Home Insights Bulletin Board Testing the Stickiness of MSO / Provider Relationships – Keys to Building Value & Culture

Testing the Stickiness of MSO / Provider Relationships – Keys to Building Value & Culture

From having run a large MSO, you should expect to face this question – “Who is the MSO?” – increasingly over time and in different forms. The underlying question is more directly stated as “what have you done for me lately?”

There is an implicit and delicate social contract between the field (i.e., providers) and the central corporate team (i.e., MSO). Initially, the social contract is the MSO pays the provider a purchase price and the provider agrees to commit the MSO. Over time, the social contract evolves. The field (i.e., the providers) will increasingly ask if that original social contract terms continue to make sense.

Why does the question of “what have you done for me lately” get asked more over time?

MSO’s over the past several years are mostly vehicles that tie together a disparate network of affiliate practices. Yes, the central MSO is providing services, but those services are often largely administrative in nature. Across many MSO’s, a meaningful portion of the real strategic value – for example, the referral streams, provider recruitment & succession planning. etc. – often still resides in the local markets.

Because of the recency of these transactions, the central MSO is often still viewed today as internal- i.e., on the same team as the clinic affiliates. Over time, the MSO is likely to be increasingly viewed through two lenses:

When viewed from the second lens, the terms of social contract will periodically be revisited. At that moment – what type of service provider do you want your MSO to show up to the discussion as?

Option 1: Show up prepared to respond as a base level service provider with strong services but mostly relegated to the realm of administrative tasks. Ok, that leaves you with a justified -10% of revenue share for standard corporate services relative to the MSO’s actual holdings that are probably more in the range of at least 25-35% of revenue assuming -10% corporate overhead service fees plus 51% ownership of an aggregate 30% pre-compensation earnings margin business.

- [PROVIDED INFORMATION]:
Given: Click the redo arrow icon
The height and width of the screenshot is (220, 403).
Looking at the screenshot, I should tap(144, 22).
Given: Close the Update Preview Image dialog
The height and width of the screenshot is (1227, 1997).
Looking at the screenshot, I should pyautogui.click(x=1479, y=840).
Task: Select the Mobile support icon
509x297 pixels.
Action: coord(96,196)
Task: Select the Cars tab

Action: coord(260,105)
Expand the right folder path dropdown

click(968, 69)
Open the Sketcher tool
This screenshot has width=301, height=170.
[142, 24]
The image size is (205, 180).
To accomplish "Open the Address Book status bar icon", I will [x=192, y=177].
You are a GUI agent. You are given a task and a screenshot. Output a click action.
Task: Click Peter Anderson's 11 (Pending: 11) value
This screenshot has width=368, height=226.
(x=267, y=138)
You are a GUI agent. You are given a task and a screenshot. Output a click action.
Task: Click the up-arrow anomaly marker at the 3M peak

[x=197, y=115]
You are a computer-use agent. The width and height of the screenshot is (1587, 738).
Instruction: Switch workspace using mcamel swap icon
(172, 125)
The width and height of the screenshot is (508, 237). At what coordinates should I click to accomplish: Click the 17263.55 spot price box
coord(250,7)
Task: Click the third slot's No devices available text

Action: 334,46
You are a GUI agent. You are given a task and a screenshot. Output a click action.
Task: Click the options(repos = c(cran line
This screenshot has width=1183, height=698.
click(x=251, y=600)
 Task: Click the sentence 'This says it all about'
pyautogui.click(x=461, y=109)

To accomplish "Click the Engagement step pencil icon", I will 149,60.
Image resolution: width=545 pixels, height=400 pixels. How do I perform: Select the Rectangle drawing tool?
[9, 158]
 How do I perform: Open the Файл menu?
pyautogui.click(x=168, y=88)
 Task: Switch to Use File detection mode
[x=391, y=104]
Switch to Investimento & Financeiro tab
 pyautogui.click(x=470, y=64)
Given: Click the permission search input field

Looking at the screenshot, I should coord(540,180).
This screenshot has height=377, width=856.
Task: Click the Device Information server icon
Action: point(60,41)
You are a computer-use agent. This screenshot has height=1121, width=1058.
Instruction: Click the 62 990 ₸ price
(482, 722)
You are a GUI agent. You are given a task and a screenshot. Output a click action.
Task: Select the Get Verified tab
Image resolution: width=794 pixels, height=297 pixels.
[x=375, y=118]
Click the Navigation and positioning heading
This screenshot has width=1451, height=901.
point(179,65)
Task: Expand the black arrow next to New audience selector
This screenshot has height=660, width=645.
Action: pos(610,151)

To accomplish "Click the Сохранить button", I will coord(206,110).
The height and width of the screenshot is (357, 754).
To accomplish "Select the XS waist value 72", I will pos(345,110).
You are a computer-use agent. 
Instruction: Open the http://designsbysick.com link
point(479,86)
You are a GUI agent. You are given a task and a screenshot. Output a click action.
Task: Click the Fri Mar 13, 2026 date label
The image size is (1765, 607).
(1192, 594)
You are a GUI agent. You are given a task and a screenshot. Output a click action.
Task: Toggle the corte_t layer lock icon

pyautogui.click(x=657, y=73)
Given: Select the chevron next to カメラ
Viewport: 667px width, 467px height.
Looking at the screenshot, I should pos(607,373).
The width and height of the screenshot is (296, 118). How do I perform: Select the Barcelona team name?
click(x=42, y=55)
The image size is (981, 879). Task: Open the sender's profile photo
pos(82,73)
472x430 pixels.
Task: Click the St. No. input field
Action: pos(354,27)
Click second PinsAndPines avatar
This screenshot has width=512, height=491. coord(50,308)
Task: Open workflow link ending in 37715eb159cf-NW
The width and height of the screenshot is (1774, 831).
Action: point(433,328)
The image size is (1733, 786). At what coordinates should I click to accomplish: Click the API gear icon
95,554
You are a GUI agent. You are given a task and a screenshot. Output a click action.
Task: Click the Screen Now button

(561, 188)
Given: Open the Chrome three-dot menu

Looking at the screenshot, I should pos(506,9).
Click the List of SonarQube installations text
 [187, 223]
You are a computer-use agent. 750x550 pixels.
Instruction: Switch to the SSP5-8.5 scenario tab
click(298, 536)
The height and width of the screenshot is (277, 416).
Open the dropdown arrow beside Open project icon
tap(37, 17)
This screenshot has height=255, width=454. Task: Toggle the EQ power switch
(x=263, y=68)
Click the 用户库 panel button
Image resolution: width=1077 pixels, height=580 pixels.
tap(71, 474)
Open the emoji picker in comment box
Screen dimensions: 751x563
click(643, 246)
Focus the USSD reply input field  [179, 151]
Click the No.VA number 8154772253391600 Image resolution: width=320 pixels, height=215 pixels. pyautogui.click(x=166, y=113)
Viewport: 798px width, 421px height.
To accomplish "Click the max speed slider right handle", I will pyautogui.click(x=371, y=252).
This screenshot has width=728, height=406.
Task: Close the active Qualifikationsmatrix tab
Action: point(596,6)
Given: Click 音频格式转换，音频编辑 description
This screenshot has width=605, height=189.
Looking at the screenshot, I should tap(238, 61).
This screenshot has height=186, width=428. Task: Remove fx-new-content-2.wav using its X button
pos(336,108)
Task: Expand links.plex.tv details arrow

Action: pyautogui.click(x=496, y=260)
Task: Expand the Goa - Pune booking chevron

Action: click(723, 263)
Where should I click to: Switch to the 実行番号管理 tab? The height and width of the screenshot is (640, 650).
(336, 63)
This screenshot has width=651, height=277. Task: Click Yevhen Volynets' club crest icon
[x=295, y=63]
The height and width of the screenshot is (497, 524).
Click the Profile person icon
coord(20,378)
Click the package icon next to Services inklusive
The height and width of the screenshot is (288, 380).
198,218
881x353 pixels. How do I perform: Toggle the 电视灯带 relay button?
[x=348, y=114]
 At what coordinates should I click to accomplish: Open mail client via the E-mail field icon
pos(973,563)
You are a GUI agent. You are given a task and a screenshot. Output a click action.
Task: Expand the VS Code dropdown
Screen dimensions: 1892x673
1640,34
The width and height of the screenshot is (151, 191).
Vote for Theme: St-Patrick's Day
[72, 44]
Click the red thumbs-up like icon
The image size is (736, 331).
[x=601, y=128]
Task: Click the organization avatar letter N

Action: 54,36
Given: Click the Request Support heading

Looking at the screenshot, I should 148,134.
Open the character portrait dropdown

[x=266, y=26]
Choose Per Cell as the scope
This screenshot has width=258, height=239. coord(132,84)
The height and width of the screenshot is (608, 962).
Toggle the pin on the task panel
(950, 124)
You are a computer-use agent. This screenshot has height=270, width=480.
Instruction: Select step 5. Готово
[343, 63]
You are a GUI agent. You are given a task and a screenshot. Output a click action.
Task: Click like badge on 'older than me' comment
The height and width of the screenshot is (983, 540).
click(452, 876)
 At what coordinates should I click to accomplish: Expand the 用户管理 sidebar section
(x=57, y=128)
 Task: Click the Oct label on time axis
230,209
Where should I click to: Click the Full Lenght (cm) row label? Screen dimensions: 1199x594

- [TASKS AND EXERCISES]:
• a. Which sentences in the article on MSO/provider relationships end with a question mark? List each one in full.
• b. Write out the passage of the article on MSO/provider relationships between "When viewed from" and "the discussion as?", inclusive.
• c. In the article on MSO/provider relationships, what does the MSO pay the provider under the initial social contract?
None of the data are needed here.

- [TASK SOLUTIONS]:
• a.
- The underlying question is more directly stated as “what have you done for me lately?”
- Why does the question of “what have you done for me lately” get asked more over time?
- At that moment – what type of service provider do you want your MSO to show up to the discussion as?

• b.
When viewed from the second lens, the terms of social contract will periodically be revisited. At that moment – what type of service provider do you want your MSO to show up to the discussion as?

• c. A purchase price.